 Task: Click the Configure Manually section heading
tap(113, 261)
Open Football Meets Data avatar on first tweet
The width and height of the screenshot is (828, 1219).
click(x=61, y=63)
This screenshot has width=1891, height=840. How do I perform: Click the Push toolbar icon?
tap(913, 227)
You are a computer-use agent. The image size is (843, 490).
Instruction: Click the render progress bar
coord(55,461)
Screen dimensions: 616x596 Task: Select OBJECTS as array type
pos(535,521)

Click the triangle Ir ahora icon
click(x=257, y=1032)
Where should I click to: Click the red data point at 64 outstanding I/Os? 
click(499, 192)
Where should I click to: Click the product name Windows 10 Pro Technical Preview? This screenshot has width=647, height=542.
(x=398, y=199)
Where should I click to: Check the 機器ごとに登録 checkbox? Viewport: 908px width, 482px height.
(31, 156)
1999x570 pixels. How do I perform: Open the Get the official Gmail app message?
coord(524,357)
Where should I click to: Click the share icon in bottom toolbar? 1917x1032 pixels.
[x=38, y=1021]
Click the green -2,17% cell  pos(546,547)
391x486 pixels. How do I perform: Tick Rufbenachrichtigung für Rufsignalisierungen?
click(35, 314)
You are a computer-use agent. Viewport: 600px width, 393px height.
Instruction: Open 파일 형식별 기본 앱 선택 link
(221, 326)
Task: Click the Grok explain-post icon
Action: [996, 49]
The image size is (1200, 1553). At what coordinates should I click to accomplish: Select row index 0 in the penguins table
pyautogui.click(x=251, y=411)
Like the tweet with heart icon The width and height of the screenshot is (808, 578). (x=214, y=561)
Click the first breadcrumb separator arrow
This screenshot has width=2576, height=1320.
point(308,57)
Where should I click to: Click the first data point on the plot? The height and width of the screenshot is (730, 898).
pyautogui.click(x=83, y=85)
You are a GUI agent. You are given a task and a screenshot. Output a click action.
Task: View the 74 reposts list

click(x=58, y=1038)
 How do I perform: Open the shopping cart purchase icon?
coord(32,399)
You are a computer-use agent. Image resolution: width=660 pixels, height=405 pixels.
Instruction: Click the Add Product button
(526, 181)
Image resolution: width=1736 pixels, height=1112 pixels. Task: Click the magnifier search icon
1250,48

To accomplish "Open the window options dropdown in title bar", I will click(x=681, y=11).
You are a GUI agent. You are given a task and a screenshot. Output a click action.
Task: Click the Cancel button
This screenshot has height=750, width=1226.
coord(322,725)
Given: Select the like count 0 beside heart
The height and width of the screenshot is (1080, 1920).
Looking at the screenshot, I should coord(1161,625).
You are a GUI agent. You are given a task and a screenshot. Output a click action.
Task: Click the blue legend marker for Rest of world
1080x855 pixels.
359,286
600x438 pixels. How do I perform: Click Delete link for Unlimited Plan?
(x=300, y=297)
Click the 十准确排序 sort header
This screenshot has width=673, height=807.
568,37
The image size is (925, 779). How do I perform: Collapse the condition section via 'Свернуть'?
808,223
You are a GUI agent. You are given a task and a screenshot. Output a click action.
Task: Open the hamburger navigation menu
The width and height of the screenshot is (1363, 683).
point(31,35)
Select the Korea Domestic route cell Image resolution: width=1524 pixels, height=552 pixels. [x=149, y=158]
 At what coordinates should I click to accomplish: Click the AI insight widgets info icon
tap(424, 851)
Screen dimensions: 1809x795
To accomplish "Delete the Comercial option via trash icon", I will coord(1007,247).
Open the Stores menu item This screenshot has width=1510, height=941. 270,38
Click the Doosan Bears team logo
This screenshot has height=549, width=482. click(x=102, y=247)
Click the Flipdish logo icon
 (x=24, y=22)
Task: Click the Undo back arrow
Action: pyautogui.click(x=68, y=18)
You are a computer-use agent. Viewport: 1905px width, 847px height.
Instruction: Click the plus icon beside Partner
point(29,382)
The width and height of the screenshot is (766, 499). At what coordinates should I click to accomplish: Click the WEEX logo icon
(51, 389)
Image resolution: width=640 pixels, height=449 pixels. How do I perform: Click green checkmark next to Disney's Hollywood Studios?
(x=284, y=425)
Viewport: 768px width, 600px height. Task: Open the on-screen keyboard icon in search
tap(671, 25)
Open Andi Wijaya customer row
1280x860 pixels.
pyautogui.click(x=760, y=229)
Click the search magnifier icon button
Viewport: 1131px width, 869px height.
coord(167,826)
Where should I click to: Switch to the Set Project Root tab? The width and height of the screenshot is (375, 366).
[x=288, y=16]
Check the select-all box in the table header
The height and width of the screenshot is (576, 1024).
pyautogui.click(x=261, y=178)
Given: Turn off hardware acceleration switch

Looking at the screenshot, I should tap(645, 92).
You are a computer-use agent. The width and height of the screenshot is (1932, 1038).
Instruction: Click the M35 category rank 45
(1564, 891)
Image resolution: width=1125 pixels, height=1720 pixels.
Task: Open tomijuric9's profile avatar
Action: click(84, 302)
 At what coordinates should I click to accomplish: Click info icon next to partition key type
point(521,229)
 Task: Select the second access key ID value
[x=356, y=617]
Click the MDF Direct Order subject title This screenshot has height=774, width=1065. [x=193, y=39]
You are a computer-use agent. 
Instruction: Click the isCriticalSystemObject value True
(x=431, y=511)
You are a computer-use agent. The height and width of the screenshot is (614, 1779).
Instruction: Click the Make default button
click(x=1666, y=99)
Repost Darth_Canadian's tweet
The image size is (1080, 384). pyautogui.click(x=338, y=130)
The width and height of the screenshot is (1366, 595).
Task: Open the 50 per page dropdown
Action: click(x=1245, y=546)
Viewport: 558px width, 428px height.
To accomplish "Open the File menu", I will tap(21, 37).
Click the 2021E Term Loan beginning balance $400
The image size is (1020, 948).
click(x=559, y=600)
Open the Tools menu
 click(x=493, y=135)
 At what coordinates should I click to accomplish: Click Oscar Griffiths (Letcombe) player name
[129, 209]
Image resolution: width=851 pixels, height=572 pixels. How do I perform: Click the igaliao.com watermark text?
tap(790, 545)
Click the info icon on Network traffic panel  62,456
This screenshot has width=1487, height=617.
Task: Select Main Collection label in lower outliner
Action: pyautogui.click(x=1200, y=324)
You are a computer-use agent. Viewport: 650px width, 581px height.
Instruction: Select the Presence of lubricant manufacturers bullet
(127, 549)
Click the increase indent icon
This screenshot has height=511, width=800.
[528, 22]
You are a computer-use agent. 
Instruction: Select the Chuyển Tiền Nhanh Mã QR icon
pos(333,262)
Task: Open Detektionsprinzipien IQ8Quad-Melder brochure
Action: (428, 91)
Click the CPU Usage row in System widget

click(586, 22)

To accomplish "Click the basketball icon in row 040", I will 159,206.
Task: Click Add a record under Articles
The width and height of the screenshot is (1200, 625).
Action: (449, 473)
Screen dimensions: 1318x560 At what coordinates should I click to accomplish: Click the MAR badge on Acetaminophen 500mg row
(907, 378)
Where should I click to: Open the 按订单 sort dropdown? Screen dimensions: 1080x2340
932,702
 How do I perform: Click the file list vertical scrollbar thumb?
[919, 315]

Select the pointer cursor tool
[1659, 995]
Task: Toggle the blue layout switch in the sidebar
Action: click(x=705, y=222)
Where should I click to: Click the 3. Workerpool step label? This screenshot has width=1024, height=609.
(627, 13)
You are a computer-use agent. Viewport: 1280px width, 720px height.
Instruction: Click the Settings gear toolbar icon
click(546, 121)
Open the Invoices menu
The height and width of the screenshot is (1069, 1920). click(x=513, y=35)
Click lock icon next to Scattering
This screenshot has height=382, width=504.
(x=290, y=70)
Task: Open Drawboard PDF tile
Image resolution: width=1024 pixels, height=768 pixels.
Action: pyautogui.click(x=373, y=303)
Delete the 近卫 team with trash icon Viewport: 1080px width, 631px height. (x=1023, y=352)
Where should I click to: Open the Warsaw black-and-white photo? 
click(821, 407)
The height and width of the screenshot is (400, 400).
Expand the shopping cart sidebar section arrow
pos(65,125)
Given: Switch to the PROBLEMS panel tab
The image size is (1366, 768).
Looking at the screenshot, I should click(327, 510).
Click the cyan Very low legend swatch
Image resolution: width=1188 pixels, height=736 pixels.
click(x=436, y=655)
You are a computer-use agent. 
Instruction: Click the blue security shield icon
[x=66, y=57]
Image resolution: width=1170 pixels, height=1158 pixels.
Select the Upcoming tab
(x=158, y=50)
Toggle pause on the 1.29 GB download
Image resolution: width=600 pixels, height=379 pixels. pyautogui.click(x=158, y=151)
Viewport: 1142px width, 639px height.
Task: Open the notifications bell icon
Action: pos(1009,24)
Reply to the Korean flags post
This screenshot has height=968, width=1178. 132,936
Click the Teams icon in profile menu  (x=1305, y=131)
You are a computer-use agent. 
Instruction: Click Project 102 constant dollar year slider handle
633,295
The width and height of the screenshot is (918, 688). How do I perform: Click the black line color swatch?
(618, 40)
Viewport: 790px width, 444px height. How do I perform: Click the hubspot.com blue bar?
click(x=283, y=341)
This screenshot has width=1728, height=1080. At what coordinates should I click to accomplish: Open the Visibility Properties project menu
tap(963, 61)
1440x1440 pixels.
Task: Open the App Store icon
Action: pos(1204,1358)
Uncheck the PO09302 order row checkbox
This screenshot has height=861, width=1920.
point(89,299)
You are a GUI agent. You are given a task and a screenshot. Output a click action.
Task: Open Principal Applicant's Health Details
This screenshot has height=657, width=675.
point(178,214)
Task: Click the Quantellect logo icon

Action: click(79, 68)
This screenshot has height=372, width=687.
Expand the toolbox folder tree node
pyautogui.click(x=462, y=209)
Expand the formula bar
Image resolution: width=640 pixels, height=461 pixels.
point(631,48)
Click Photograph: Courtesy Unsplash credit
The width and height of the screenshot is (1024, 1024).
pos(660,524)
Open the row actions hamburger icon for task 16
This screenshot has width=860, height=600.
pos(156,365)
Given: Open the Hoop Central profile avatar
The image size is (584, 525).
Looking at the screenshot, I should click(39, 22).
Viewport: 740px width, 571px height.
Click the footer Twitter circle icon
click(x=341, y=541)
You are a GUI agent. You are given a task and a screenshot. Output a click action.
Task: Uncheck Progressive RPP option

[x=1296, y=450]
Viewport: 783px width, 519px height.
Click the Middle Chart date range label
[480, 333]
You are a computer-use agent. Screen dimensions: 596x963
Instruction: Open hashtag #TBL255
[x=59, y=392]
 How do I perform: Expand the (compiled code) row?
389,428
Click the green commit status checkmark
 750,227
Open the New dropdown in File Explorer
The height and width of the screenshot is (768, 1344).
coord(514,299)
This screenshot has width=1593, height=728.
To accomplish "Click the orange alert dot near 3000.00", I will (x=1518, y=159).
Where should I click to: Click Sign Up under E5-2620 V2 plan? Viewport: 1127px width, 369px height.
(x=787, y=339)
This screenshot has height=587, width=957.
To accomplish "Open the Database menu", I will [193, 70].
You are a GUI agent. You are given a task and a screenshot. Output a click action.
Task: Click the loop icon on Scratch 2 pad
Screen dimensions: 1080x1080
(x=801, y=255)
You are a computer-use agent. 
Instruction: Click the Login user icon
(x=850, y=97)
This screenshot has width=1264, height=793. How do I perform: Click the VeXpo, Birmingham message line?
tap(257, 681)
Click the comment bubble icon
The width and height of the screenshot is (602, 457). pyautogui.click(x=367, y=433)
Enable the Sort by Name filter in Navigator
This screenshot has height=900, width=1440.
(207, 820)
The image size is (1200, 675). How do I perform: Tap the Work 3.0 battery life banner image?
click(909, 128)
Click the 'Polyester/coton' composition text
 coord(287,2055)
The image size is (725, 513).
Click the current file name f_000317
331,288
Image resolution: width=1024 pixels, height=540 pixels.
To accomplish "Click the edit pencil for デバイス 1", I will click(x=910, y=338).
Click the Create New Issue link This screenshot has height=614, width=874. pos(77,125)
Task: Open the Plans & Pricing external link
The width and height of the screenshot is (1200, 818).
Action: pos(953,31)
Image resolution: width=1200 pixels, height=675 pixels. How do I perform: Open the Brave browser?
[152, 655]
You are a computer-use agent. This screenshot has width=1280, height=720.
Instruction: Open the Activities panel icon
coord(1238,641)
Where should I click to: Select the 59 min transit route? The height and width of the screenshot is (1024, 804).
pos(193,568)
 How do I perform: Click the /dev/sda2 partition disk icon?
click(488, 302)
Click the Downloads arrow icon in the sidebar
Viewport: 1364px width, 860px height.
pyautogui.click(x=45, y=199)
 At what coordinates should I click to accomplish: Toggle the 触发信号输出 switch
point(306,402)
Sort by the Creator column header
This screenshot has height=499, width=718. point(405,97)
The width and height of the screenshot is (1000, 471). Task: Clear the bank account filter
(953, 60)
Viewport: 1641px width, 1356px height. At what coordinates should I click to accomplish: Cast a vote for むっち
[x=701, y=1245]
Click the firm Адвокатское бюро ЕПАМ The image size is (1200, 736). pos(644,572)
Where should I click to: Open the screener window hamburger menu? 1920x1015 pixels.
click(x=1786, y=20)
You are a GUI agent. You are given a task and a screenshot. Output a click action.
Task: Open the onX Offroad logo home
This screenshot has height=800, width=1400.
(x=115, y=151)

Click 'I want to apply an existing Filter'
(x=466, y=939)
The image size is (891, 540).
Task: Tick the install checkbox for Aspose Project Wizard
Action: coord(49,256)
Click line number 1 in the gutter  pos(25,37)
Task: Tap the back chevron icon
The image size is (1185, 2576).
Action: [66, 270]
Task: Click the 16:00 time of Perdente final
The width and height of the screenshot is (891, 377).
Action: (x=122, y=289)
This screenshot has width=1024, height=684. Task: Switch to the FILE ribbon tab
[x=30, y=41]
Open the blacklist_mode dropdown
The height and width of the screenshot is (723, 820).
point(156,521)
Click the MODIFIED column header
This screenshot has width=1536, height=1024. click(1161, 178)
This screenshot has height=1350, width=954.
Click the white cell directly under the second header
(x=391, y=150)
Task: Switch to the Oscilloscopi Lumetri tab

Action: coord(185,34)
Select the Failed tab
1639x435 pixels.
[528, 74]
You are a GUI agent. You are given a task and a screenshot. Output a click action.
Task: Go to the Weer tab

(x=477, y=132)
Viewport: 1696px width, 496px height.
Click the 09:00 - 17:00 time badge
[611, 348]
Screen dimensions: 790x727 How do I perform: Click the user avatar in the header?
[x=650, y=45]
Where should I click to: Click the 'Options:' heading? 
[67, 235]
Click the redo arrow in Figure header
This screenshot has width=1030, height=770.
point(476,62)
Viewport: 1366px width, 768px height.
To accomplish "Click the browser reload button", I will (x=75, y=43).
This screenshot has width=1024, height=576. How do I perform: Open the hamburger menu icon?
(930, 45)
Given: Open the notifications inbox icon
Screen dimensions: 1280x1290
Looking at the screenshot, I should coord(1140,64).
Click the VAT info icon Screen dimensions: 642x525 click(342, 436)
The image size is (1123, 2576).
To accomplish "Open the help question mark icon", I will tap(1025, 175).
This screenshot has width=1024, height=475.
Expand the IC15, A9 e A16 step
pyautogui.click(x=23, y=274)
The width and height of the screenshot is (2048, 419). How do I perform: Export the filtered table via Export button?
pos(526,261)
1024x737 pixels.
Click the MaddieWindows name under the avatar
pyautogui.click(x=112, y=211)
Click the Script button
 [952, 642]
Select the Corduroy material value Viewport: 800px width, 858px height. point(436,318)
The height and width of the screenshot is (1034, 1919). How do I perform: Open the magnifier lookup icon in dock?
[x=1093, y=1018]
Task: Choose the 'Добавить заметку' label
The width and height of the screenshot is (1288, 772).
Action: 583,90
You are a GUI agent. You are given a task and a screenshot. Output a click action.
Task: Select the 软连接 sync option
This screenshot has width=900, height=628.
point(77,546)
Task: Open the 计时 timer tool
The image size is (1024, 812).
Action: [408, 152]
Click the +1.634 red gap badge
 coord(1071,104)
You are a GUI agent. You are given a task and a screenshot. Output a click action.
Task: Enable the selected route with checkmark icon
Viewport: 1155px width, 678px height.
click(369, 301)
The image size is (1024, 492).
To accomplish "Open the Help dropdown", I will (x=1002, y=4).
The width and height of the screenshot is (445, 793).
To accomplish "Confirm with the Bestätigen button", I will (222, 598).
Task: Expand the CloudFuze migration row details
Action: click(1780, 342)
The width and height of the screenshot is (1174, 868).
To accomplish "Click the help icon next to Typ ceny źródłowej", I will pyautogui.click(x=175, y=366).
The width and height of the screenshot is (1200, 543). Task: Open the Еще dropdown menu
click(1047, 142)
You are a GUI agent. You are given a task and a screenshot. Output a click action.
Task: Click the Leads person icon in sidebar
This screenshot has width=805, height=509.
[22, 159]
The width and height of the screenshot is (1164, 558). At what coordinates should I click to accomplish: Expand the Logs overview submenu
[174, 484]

* Your objective:
Given the word "heart", show every line of the records that contains it.

* Problem solution:
Like the tweet with heart icon The width and height of the screenshot is (808, 578). (x=214, y=561)
Given: Select the like count 0 beside heart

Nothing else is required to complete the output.